Bolivar Missouri Historical Tour

The Friendly City

Bolivar, Missouri, is an idyllic city in the middle of Missouri. Filled with rich history and preservation of its landmarks and buildings, it has been careful to maintain and identify buildings and places which remind present and future citizens of its past. The city of Bolivar has existed since November 10, 1835. On this day during the Andrew Jackson administration, the Polk County Court proclaimed Bolivar to exist as the county seat. On your visit, as you traverse the historically named streets such as Jefferson, Mill, and Jackson, you will notice that their streets are not precisely north and south. This is for a good reason. The town was organized and developed along the trail used by the Overland Stage (aka the Oregon Stage Line), a wagon trail. This is why Bolivar’s streets do not run true north and south, instead being offset about 22 degrees to the west. It was also placed in that area due to Keeling Spring, a stop along the Butterfield Stage Company route (City of Bolivar, Missouri 2010). The town received its name after John Polk Campbell, William Polk, and Ezekiel Polk submitted the name of Polk. It was not only their name but the name of their grandfather Ezekiel Polk, who helped establish the town of Bolivar, Tennessee. The Missouri General Assembly recognized that many of the early settlers of Polk County had come from Tennessee and approved the name. In keeping with traditions established in Tennessee, they proposed naming the newest village of Polk County as Bolivar. It was approved without objection. Bolivar was also recognized as the village name due to the heroics of General Simon Bolivar in South America. Grandfather Ezekiel Polk had also served in the army of General George Washington in the Revolutionary War, which filled him with reverence for liberators of the common man and the downtrodden.
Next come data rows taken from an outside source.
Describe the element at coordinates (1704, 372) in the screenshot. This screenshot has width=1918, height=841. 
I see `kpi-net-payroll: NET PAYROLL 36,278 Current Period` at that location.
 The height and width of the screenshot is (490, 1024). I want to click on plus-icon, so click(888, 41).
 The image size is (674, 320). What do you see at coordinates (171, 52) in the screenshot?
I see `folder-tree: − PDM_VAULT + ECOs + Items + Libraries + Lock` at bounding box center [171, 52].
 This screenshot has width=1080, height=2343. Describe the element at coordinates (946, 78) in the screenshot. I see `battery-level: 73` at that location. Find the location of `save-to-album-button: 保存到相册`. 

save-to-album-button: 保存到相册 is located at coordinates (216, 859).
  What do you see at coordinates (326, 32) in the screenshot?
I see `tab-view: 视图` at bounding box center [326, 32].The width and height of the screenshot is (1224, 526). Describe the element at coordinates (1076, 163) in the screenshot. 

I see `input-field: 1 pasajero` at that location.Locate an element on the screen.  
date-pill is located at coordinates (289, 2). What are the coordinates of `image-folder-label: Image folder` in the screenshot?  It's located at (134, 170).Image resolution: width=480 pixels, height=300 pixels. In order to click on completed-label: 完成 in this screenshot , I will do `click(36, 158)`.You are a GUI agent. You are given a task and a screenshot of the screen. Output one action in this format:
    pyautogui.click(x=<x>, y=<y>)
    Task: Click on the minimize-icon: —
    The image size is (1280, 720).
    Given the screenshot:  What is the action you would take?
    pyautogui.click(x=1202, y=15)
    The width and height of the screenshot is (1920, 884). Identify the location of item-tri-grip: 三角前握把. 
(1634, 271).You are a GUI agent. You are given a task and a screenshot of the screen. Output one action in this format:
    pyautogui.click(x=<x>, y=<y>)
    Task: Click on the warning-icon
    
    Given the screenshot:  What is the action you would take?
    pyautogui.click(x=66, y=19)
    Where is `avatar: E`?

Today, Bolivar is a thriving city in the heart of Polk County. According to the U.S. Census Bureau, it has a population of 11,110 people and has grown in population by 4% since the last count in 2020—1,300 people per square mile of land, a far cry from the early settlers in 1835. Over 91% of households have a high school diploma, while only 26% have a college degree. Most residents of Bolivar live within 21 minutes of their workplace, meaning their job is within the county limits. This equals greater amounts of income staying in the town, with estimated retail sales at $255 million in 2017. Not only is Bolivar filled with a rich history of its past, but it is also making history in the present. It is the hometown of Missouri Governor Mike Parson, making him the first governor from a southwest Missouri county since 2009 and the first governor ever from Polk County and Bolivar.

We hope you enjoy this tour of Bolivar. The history remembered and treasured here is a testament to our country. These eight stops on your tour mark Bolivar’s commitment to history, education, veterans, art, and more. We invite you to begin at the North Ward School (now the Polk County Museum), then to the main historic square and the county courthouse, Bolivar Public Library, followed by visiting the North Ward School (now the Polk County Museum), First National Bank, Frisco Station, the statue of Simon Bolivar, Southwest Baptist University, and Dunnegan Memorial Park. We hope that this tour will give you an insight into a typical American town that has made its history and appreciates the simple freedoms given to it by liberators such as Simon Bolivar: faith, family, and freedom. Bolivar awaits you, and we welcome you to this historic town.